You just can’t make proper chocolate back east. The air’s not right. Just like sourdough bread, it needs the natural airborne leavens found only in the upper half of California.
But they do have passable seafood. Except for the oysters.
And crabs.
I’m pretty sure quite a few Central/South American cultures put spicy peppers in their hot chocolate. They are supposed to be quite complementary to each other, however, I have never tried it. I’ll check the ethnic grocers around here and see what I can find.
It’s probably thickened with cornstarch or arrowroot. No idea what your exact recipe might be, but there are lots of hot chocolate recipes with those ingredients on the web.
I like my own, which is made thusly:
For 1 mug of hot chocolate
1 scant tablespoon of Scharffenberger’s cocoa
1.5 tablespoons of raw sugar
2 drops of vanilla
2 tablespoons of heavy cream
Put the above in a mug while you are heating some milk in the microwave. Using a small bar whisk, whisk the above ingredients vigorously until it is a soft, lump-free paste and even a little bit fluffy. Then whisk in the hot milk. Scrumptious.
I was given a can of the Cowgirl Spicy cocoa and it’s a treat. It’s VERY rich and extra yummy with a bit of spiced rum in there.
That chocolate in Spain. Madrid. This churros and chocolate chain. Breakfast. Pudding-like. Yum.

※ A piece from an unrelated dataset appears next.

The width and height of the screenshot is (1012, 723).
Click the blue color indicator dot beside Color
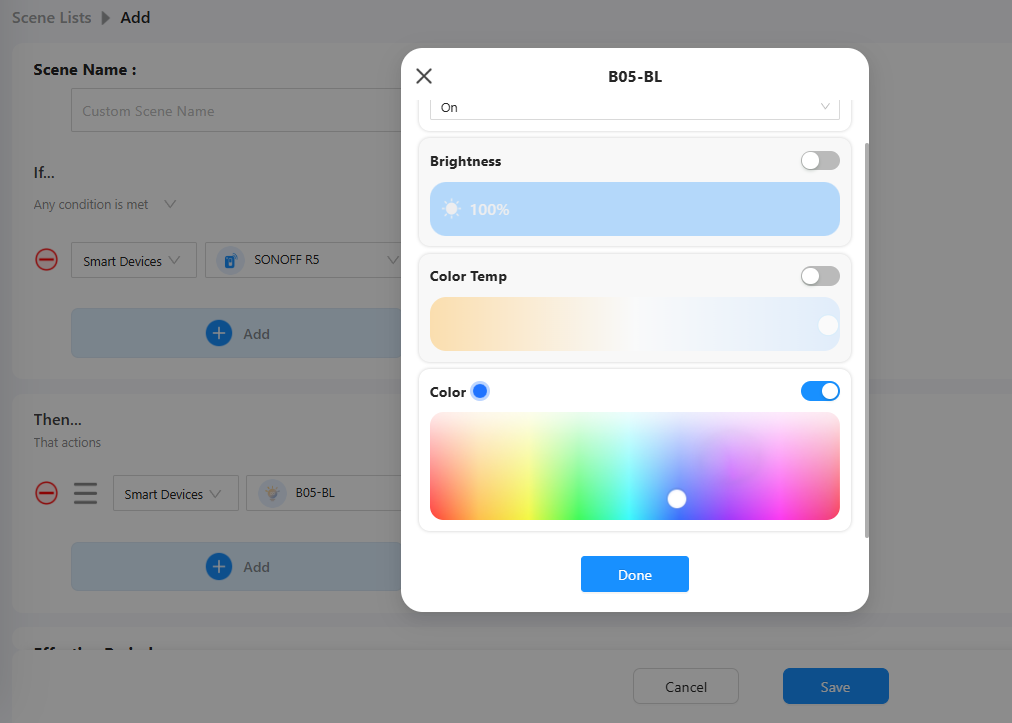coord(480,391)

I sure did want a sip of that hot chocolate that Mr. Flanders made for Bart in the Simpson’s Movie. Mmmm, it looked so good.

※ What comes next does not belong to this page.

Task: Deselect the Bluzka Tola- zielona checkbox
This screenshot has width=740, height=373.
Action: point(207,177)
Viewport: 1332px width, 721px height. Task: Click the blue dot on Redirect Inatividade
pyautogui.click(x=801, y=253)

I love all hot chocolate though, even the cheap stuff.
I’ve had this at a friends house, and it was very similar to what I had in a cafe somewhere. They called it “pudding cocoa”, or something like that. It’s been a while.
Ah, churros and Mexican chocolate. Yum. Churros, like other donuts, are much better when very fresh. Except for those Krispy Kreme things.
Mayan hot chocolate from Soma Chocolatemaker in Toronto. Available as a shot (syruplike), or the shot diluted in frothed milk. Spiced with ginger, vanilla, orange peel, chili and other spices. The combination of spice-heat with the dark chocolate flavor was fantastic. I will be forever in the debt of s/he who can help me recreate the recipe.
Does the Swiss Miss Instant Cocoa that I snorted dry off a hooker’s rack count?
Well, this nieto (now an abuelo) loves the stuff. Both with water and with milk.
BTW; I’ve never seen churros made at home.
This thread is total pron.
Martha Stewart’s Mexican Hot Chocolate
I use to have a recipe of hers for Hot Chocolate and a mexican spice ( pepper?) that was really hard to find for a long time and now that I see it regularly, I lost the recipe, which was possibly the one above. It was somewhere between a mild and medium-hot long pepperish thing. If I saw the name, I’d probably remember it.
No.
From the OP;
“So what’s the best cup of hot cocoa you’ve ever drank?”
Slanty emphasis is mine.
Pron? Porn?
Disregard that “drank” in the OP. I’m gonna allow snorted hookerchest cocoa.
Too late. The official “edit” time has passed.
Anyway, I’m gonna take Scumpup’s claim with a grain of salt. I’ll need to see some pictures.
I love those! The stores where I shop don’t stock exotic items, but Land O’ Lakes is plenty good enough. And it dissolves easily. I mix it in a standard size coffee mug, so one packet is plenty. It was 55 cents, last time I looked, and that was at the higher-priced store. If Fareway stocked it, it’d probably be cheaper.
In that case, the best cup I ever had was in a warming hut at the top of a fucking cold ski lift in Breckenridge a few decades ago when I was maybe 10 years old. It was waaaay too cold, I was just a kid, this was a bare chairlift thing where you could freeze to the pole and die 30 feet up if you want to. All the way up to the top of the scary grown-up area, and I made it all the way down that mountain on my newly-rented skis without dying. Twice.
There will never be a better one, if you look at it that way. And no innuendo-- k? thanks.